AM brings a new dawn to surgical procedures

Additive Manufacturing (AM) has provided previously unconceivable design freedom for the creation of complex freeform geometries that have traditionally been limited by the capabilities of conventional machine tools. This design freedom is currently allowing designers in fields such as biotechnology and medical engineering to follow a process called Design for AM (DfAM) to optimise existing production methods and incorporate revolutionary new features. Here, Younes Chahid takes a closer look at the impact 3D printing is having on the evolution of the medical industry.

The recent increase in the use of advanced techniques such as X-Ray computed tomography (XCT) or other medical imaging tools that are being combined with AM has led to a sharp increase in the development of applications that include different custom fit products for the benefit of patients. Some of these applications include:

  • l Anatomical models: These can be replicas of the patient’s soft tissue or bones captured by medical imaging techniques as seen above in Figure A. They can be additively manufactured to be used by surgeons as guides for better planning of treatment and surgical operations.
  • l Custom implant designs: Instead of the traditionally handmade designs from anatomical models or standard size implants, medical imaging techniques are again used to reverse engineer the patient’s bone model to help develop bespoke designs that are custom-fitted to work better for the patient as seen in Figure B.
  • l Custom surgery guides: Using the anatomical models mentioned above, the operating team can better simulate the whole procedure before the surgery and further design/3D print custom instruments, surgical guides or custom tools as seen in Figure C.

When designing hip or dental implants, natural human bones are usually used as a reference due to their extremely high optimisation that is shaped by millions of years of evolution. Along similar lines, AM has been heavily used in biomimetic approaches to try and replicate the similar porous structures existing in the human body trabecular bone tissue – as found at the end of long bones like the femur.

Of course, designers don’t have millions of years to wait to develop optimised designs.

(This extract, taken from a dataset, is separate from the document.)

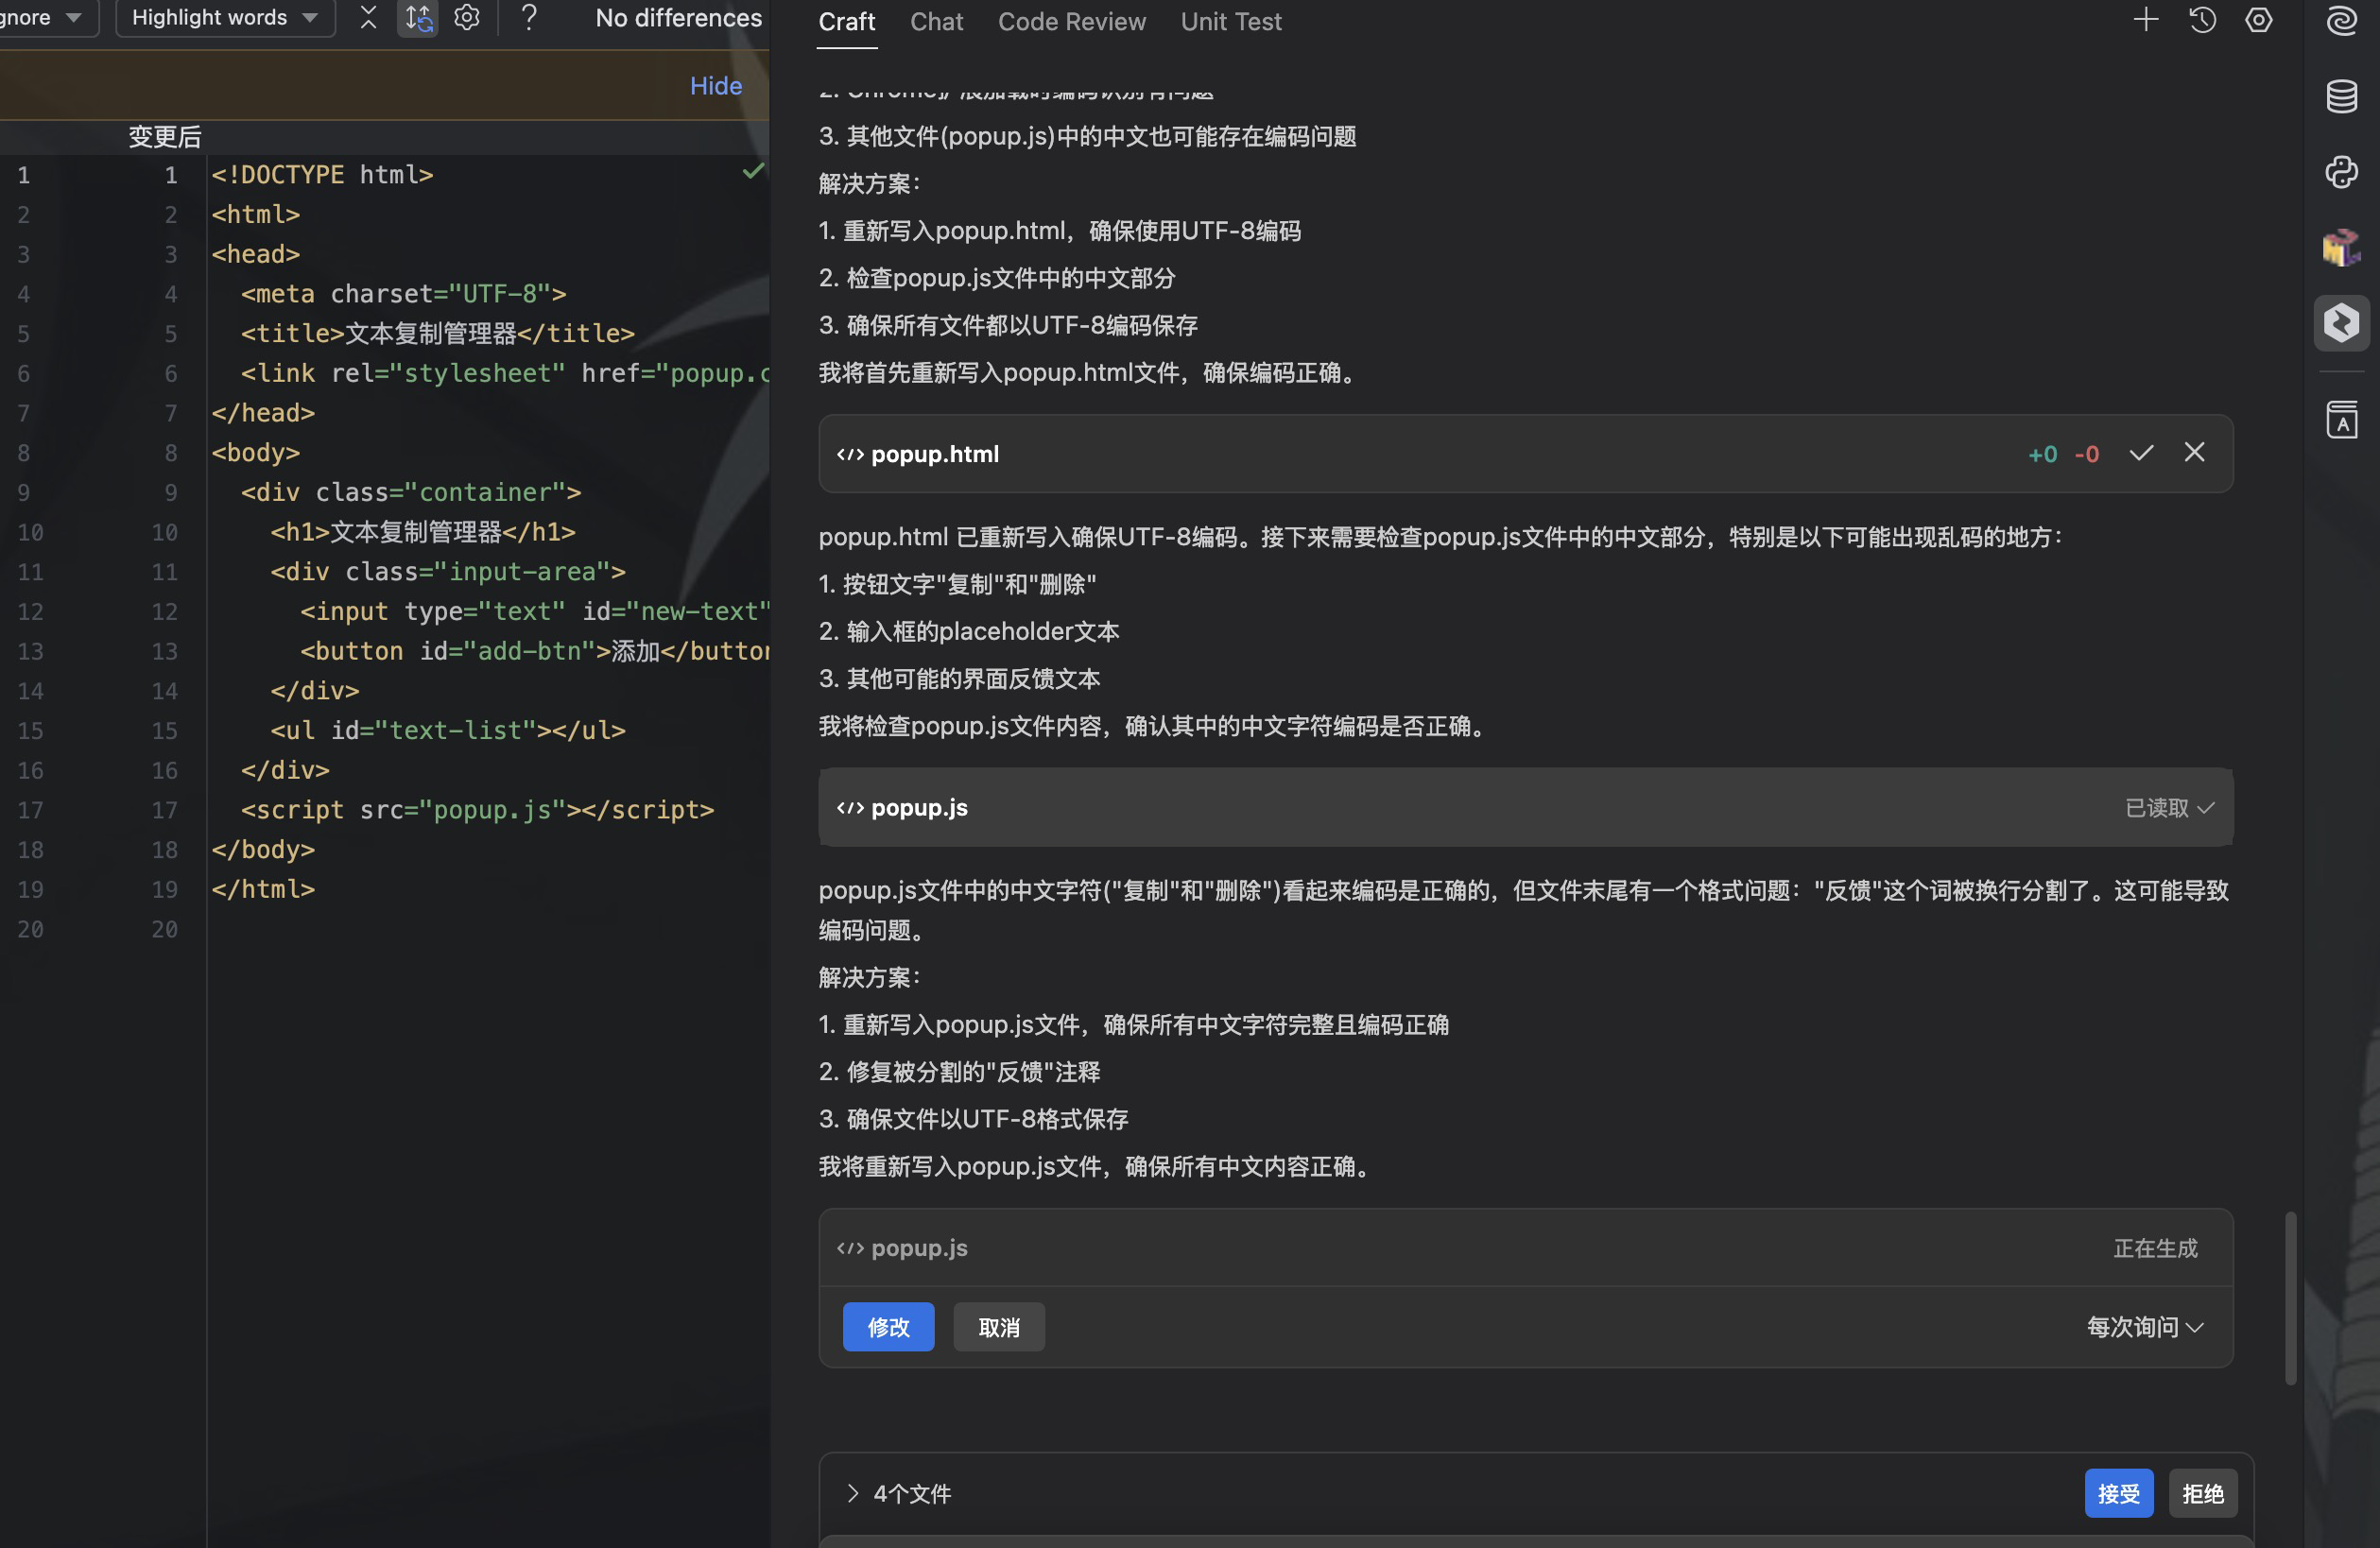Accept popup.html changes with checkmark icon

Fortunately, advanced software can be used to simulate various loads and operating constraints to test designs and add or remove material where it is most beneficial. It should come as no surprise that designs created by this method look almost organic in structure, with modern engineering accomplishing in hours what would take millennia in nature.

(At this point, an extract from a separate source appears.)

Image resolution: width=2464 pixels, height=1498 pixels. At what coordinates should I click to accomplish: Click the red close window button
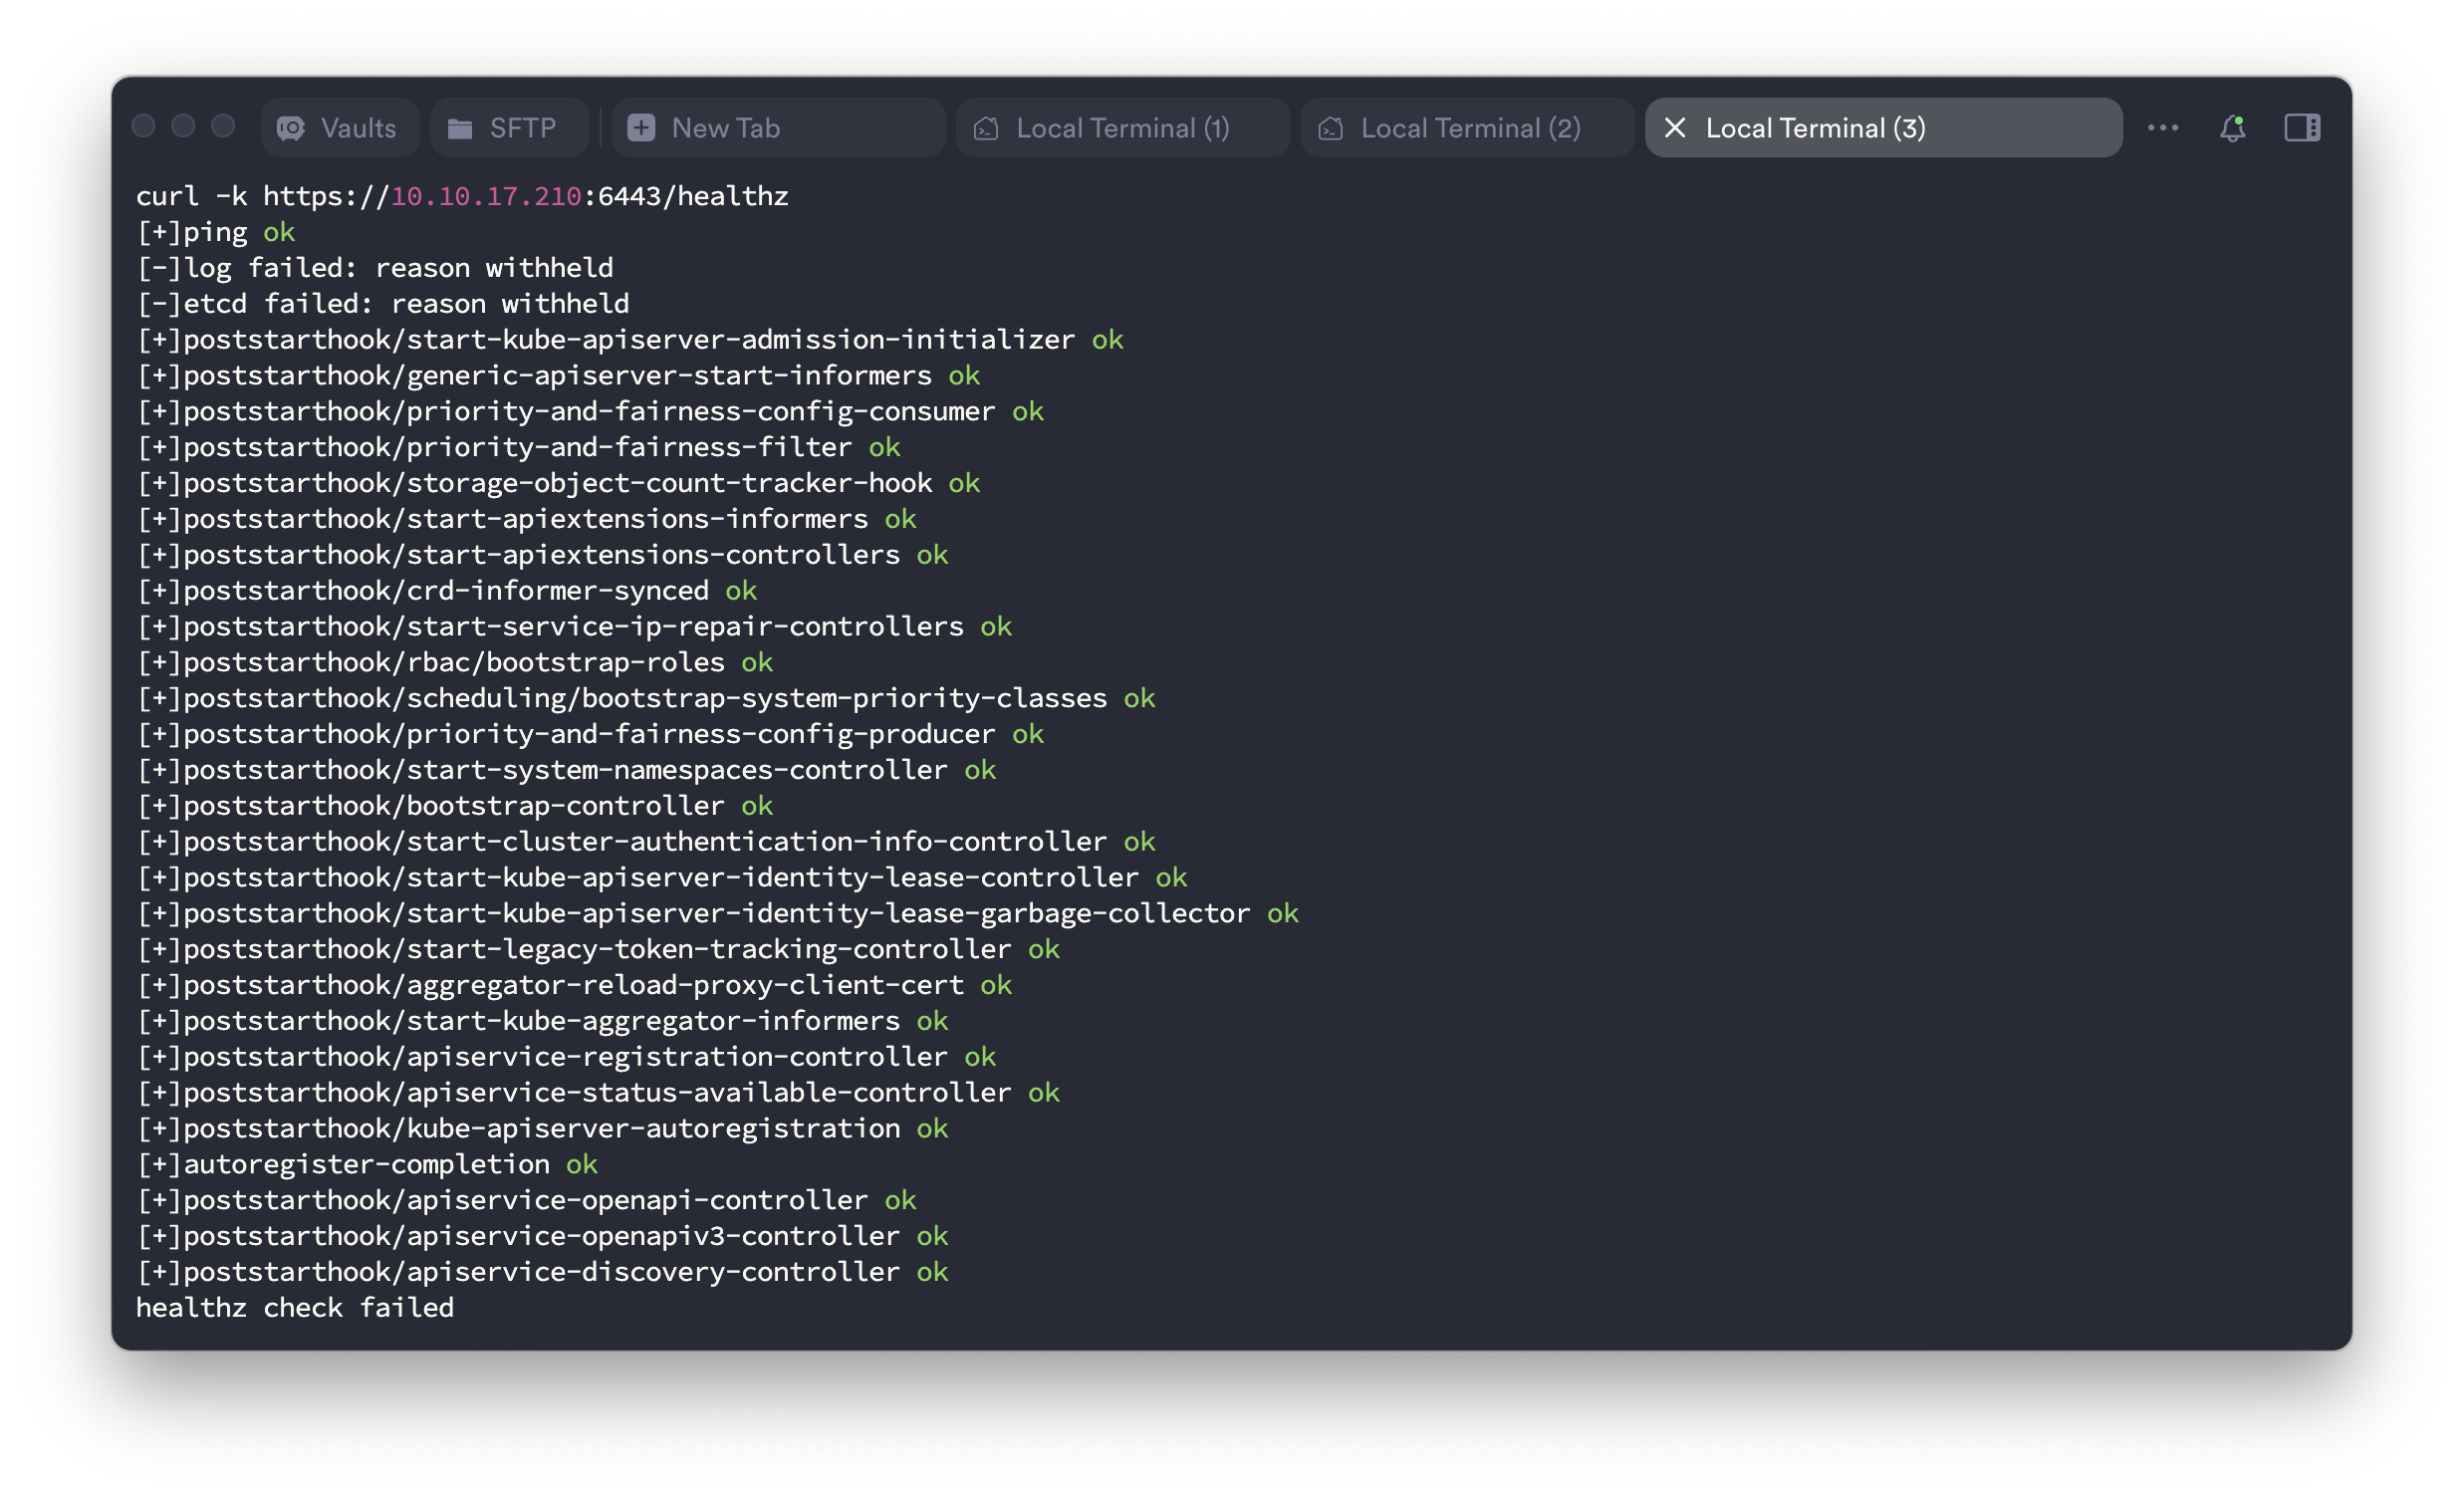point(144,126)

Having control over the implant lattice structure design or topology optimisation tools opens the door for engineers to take conventionally heavy titanium implants and make them lighter – even incorporating properties that are closer to the human bone structure as seen above.

The advantages of having more design freedom in the design of medical implants include:

  • l Reduction of stress shielding: When a conventional fully solid titanium hip implant takes the whole load without distributing it to the lower bones, the latter weakens and suffers from bone resorption. Using a porous design with closer properties to human bone allows for improved stress distribution and reduction of the stress shielding effect.
  • l Porous surface: Imitating human bone porosity using lattices assists bone fixation and locking as well as facilitating bone ingrowth in some instances.
  • l Custom surface roughness: Instead of adding a custom surface roughness with minimal control, recent research has been looking at designing and 3D printing implants with custom surfaces with different functions to support post-processes like plasma spray coatings. These offer several potential benefits such as reducing bacterial adhesion.

With more than 160,000 hip replacement operations in the UK every year as well as hundreds of thousands of other bone structure procedures being undertaken – the advancements in AM and its ability to improve stress distribution, bone fixation and ingrowth as well as the potential to reduce bacterial adhesion has far-reaching benefits for patients, their recovery process and post-operation quality of life. Furthermore, the benefits for the NHS could also be far-reaching with shorter post-operation recovery times increasing patient and bed capacity.

Finally, this increase in design freedom has led to new challenges. For instance, parts with internal features are substantially more complex to inspect, requiring further research into the optimum metrology strategy to determine product quality. This forms a significant portion of my doctoral programme and I am currently researching the use of volume analysis methods on AM implants or lattices to assess their build quality as seen in the below diagram.

Another aspect of my research has been looking at including the expected surface roughness in the design stage before the manufacturing stage for improved design validation. This work was recently published in the Journal of Additive Manufacture under the title “Parametrically designed surface topography on CAD models of additively manufactured lattice structures for improved design validation”.